- INSTRUCTIONS FOR THE TASK
Copy out again, unchanged, the listing below from the line that has "Choose the Vertical axis radio button circle" through the line that has "Given: Open the hamburger menu".

================

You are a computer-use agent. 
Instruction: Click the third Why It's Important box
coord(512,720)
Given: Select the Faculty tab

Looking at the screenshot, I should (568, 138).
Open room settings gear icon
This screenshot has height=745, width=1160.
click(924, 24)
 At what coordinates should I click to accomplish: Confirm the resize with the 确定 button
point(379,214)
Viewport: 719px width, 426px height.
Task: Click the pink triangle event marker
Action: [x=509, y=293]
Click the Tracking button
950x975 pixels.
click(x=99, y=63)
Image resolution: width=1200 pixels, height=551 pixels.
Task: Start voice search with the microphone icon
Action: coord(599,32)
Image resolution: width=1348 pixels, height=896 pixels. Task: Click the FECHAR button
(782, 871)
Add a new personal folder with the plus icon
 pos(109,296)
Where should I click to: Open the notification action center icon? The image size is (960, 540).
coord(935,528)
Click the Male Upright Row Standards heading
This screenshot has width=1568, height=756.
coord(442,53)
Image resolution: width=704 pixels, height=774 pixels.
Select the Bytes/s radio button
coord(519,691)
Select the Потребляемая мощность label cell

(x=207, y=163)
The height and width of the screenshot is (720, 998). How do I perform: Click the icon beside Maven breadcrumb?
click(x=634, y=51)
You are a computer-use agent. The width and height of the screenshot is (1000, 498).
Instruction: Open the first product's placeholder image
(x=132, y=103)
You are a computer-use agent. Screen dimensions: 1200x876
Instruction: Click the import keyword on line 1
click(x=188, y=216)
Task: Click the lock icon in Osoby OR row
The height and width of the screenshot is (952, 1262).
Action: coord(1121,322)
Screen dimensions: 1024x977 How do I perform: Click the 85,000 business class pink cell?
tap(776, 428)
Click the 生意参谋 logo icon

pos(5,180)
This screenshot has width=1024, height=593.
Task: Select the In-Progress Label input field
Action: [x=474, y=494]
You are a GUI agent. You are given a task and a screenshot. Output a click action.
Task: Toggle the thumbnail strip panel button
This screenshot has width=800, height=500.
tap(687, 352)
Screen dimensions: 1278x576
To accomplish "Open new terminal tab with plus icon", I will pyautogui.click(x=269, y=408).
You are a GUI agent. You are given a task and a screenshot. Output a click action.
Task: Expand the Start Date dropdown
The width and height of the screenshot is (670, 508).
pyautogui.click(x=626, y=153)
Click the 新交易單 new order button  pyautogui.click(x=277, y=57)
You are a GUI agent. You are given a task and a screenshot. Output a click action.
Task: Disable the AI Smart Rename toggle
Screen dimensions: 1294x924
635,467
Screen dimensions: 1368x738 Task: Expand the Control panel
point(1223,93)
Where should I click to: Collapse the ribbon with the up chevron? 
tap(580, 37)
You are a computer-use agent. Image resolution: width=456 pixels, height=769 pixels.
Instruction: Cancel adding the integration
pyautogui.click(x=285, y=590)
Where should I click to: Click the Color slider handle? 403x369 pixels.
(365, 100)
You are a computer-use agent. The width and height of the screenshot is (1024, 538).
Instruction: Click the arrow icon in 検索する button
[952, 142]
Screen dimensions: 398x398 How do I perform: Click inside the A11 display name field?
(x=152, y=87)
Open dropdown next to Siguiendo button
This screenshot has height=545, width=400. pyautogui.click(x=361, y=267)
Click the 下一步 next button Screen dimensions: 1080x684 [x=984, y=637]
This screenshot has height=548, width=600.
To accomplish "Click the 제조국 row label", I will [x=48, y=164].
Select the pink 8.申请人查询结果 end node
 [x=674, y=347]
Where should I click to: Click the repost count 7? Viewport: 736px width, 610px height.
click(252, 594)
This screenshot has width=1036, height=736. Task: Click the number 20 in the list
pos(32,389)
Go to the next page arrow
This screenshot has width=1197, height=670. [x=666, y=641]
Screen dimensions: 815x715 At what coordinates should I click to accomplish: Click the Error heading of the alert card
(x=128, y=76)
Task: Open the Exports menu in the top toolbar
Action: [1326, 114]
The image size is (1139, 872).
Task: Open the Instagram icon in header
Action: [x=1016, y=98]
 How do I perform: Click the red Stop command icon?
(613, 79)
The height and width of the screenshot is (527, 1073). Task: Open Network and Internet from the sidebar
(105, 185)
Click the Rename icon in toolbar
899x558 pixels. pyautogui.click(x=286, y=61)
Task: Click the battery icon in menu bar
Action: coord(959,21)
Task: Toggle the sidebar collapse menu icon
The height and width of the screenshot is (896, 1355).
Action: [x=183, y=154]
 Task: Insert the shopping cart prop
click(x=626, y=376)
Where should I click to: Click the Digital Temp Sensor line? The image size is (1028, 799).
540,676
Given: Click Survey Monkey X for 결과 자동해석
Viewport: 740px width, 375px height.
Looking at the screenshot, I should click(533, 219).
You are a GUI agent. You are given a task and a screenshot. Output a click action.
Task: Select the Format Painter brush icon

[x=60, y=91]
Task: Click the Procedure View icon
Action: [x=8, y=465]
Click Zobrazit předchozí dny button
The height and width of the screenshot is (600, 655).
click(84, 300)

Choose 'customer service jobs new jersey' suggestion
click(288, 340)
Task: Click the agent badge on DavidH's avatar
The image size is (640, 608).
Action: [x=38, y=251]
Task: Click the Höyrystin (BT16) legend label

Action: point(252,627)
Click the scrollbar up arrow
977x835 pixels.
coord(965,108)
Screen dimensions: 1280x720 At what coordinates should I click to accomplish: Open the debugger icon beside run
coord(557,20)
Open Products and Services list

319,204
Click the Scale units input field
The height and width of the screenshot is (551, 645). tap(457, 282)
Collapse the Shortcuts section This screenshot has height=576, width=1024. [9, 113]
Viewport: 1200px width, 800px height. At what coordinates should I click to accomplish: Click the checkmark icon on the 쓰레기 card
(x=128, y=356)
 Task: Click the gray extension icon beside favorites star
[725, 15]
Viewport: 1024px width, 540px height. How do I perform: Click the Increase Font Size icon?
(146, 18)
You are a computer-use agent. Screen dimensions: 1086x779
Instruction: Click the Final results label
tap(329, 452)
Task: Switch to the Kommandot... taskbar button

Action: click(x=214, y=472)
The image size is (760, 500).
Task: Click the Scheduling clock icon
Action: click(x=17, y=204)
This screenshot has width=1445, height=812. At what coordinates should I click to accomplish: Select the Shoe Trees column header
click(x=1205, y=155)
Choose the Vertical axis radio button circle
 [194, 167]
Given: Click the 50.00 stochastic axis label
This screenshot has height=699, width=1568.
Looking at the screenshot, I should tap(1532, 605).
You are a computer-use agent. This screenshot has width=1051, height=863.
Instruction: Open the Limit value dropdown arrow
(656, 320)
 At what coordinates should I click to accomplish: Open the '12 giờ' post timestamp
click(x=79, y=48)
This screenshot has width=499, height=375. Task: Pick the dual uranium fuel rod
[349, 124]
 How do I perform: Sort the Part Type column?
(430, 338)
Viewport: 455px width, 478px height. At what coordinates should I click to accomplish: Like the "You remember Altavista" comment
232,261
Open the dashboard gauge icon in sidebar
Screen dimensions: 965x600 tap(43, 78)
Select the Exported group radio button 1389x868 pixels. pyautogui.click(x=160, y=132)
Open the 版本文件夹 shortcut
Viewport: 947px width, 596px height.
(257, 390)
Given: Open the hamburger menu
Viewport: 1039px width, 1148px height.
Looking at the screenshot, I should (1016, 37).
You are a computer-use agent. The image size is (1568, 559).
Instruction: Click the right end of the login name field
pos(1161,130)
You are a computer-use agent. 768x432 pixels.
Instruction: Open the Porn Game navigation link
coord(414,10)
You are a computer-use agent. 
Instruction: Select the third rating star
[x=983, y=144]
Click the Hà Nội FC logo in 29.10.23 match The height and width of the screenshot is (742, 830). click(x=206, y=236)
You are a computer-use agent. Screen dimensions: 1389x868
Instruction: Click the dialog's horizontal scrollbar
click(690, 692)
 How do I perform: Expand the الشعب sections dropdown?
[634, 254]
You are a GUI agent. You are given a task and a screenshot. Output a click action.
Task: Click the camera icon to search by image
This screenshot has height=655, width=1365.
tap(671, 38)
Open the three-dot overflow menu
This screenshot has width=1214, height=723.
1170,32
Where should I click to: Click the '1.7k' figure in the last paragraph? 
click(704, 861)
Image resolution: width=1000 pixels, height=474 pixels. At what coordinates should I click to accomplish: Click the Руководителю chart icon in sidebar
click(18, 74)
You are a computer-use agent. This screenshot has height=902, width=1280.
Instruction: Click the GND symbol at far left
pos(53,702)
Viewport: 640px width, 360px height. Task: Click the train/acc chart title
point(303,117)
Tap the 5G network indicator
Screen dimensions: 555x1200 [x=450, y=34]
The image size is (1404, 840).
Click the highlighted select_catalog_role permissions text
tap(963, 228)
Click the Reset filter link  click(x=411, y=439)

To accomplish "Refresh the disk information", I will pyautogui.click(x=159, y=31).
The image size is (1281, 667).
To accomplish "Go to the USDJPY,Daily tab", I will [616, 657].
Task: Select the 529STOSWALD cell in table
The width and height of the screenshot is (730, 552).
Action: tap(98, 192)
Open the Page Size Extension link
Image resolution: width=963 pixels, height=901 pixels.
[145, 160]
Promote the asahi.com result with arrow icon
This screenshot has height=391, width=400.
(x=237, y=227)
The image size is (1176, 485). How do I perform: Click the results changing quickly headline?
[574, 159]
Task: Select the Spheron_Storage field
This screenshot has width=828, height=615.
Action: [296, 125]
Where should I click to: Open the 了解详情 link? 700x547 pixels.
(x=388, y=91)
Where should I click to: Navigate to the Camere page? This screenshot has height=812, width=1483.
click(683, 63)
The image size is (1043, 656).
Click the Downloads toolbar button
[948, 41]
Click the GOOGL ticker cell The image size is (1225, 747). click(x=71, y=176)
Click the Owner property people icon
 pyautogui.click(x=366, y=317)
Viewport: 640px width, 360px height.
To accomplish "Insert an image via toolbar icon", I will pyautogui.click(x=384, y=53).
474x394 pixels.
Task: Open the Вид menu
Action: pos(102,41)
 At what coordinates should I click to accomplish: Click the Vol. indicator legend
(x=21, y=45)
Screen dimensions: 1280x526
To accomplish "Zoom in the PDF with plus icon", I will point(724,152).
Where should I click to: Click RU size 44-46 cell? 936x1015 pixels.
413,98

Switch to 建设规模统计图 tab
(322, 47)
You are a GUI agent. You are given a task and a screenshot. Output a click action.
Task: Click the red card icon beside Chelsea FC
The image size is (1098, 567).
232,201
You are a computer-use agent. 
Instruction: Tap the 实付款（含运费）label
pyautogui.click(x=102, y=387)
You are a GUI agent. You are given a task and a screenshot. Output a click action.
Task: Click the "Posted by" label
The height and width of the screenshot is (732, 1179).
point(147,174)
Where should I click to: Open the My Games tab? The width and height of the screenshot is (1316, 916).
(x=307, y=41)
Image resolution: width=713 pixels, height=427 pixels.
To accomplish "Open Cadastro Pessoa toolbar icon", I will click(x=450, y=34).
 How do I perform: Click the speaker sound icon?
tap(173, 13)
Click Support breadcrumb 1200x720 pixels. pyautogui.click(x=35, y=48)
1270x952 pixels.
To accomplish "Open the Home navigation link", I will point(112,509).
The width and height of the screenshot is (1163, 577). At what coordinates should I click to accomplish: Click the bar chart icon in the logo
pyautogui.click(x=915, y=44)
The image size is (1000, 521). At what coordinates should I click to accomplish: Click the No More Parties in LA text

================

- TASK RESULT
Choose the Vertical axis radio button circle
 [194, 167]
Given: Click the 50.00 stochastic axis label
This screenshot has height=699, width=1568.
Looking at the screenshot, I should tap(1532, 605).
You are a computer-use agent. This screenshot has width=1051, height=863.
Instruction: Open the Limit value dropdown arrow
(656, 320)
 At what coordinates should I click to accomplish: Open the '12 giờ' post timestamp
click(x=79, y=48)
This screenshot has width=499, height=375. Task: Pick the dual uranium fuel rod
[349, 124]
 How do I perform: Sort the Part Type column?
(430, 338)
Viewport: 455px width, 478px height. At what coordinates should I click to accomplish: Like the "You remember Altavista" comment
232,261
Open the dashboard gauge icon in sidebar
Screen dimensions: 965x600 tap(43, 78)
Select the Exported group radio button 1389x868 pixels. pyautogui.click(x=160, y=132)
Open the 版本文件夹 shortcut
Viewport: 947px width, 596px height.
(257, 390)
Given: Open the hamburger menu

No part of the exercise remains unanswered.